§ **Your assignment**
Scan the material below for every line with the string "each", and copy those lines.

§ **Supplied information**
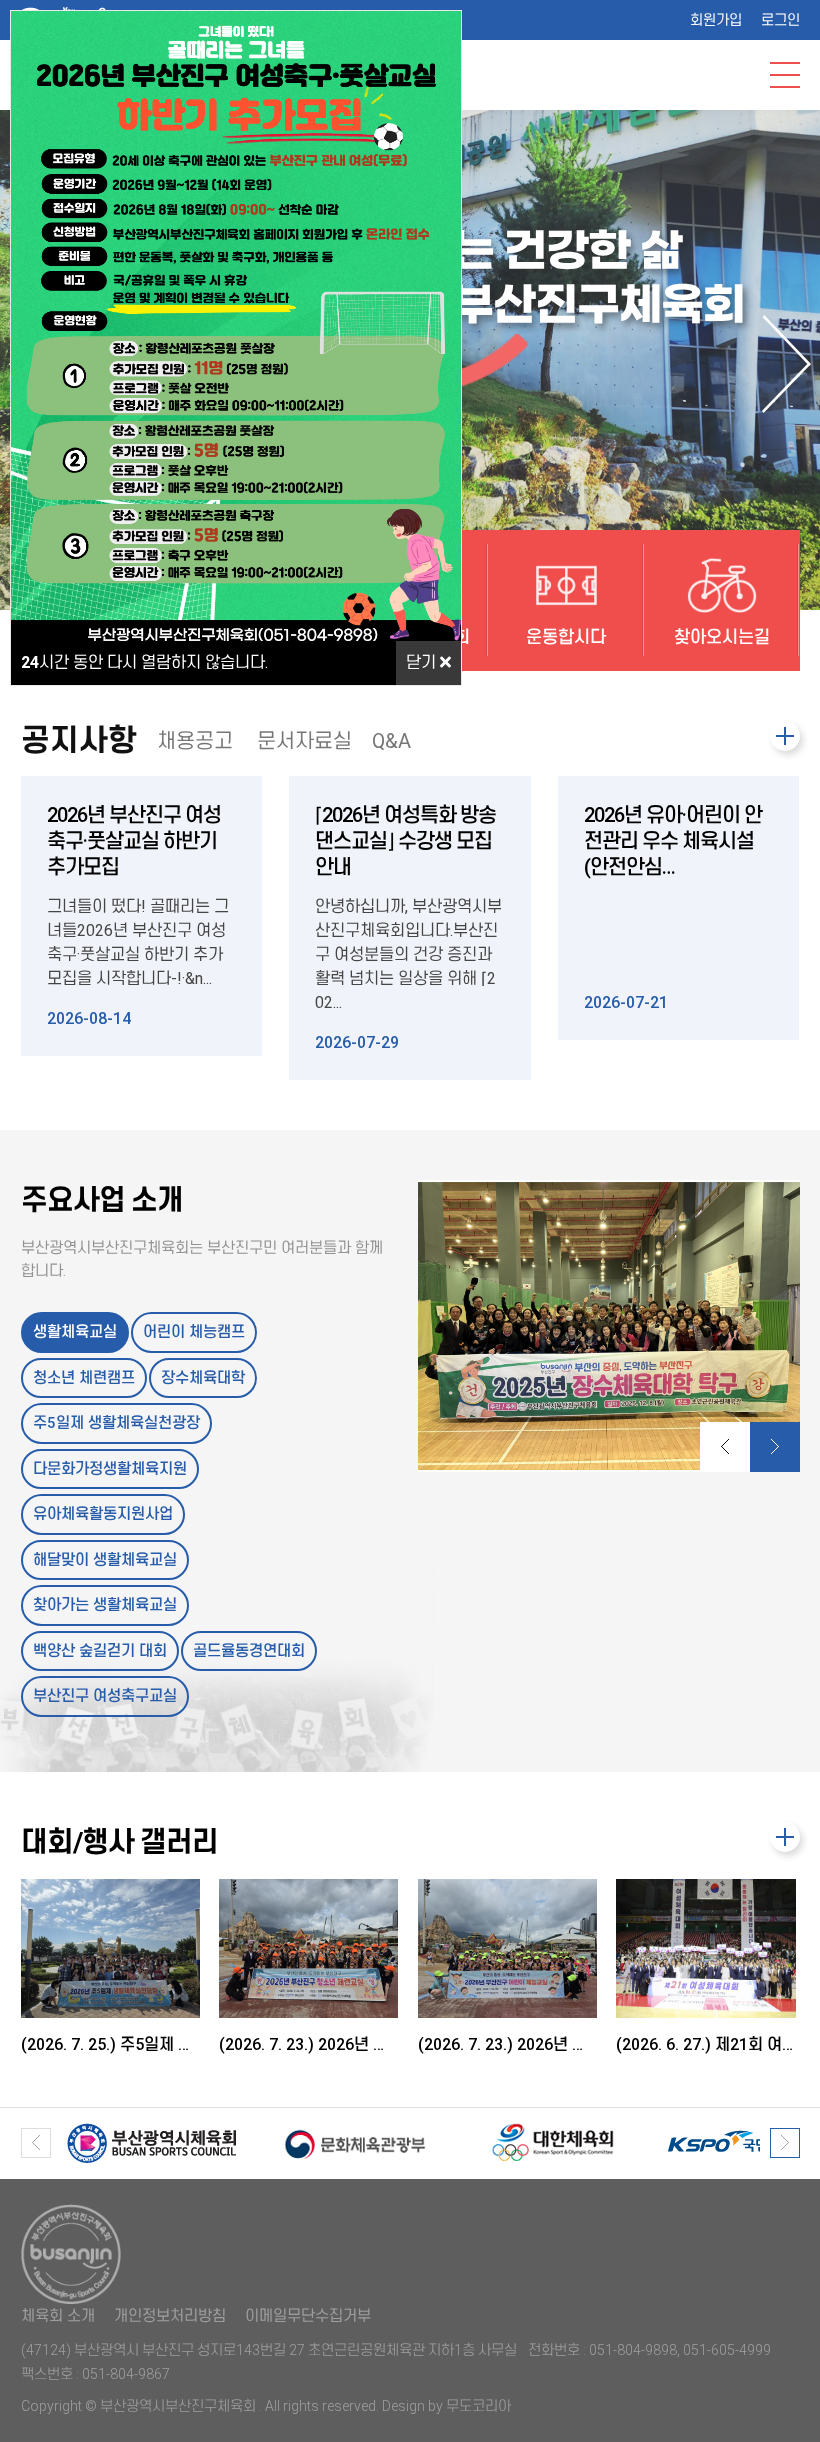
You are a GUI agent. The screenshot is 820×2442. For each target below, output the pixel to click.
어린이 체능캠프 (194, 1332)
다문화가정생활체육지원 (110, 1469)
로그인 (780, 20)
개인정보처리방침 (170, 2316)
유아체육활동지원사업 (103, 1514)
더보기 (785, 736)
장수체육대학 (203, 1378)
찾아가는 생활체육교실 (105, 1605)
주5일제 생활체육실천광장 (116, 1423)
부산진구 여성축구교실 (105, 1696)
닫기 (423, 662)
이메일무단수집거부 (308, 2316)
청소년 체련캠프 (84, 1378)
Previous (725, 1447)
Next (787, 364)
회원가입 (716, 20)
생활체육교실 (75, 1332)
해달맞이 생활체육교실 (105, 1560)
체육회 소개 (58, 2316)
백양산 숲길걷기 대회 (100, 1651)
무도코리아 (478, 2406)
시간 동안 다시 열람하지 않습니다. (144, 662)
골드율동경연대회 (249, 1651)
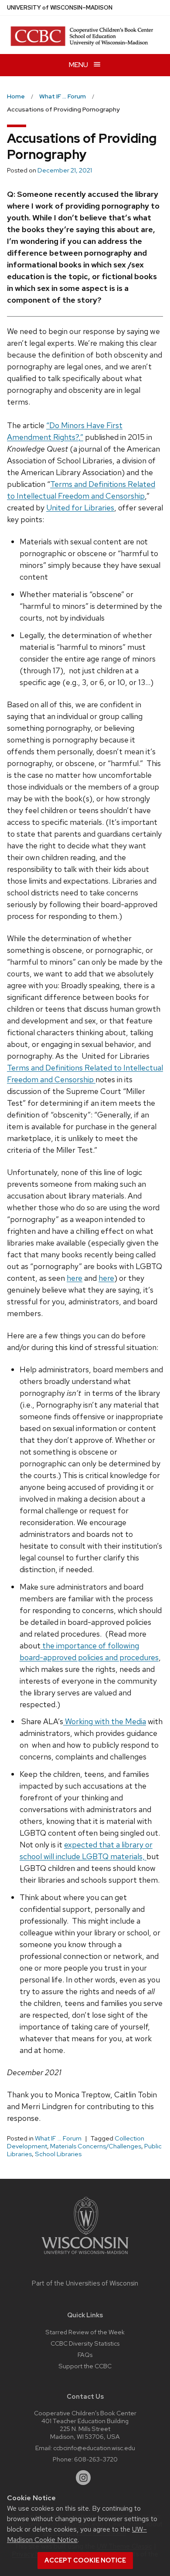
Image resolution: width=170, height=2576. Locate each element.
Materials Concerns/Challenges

§ **Finished task**
You are a GUI agent. The screenshot is 820×2442. For each target below, output the pixel to click.
Image resolution: width=170, height=2576. Locate each element.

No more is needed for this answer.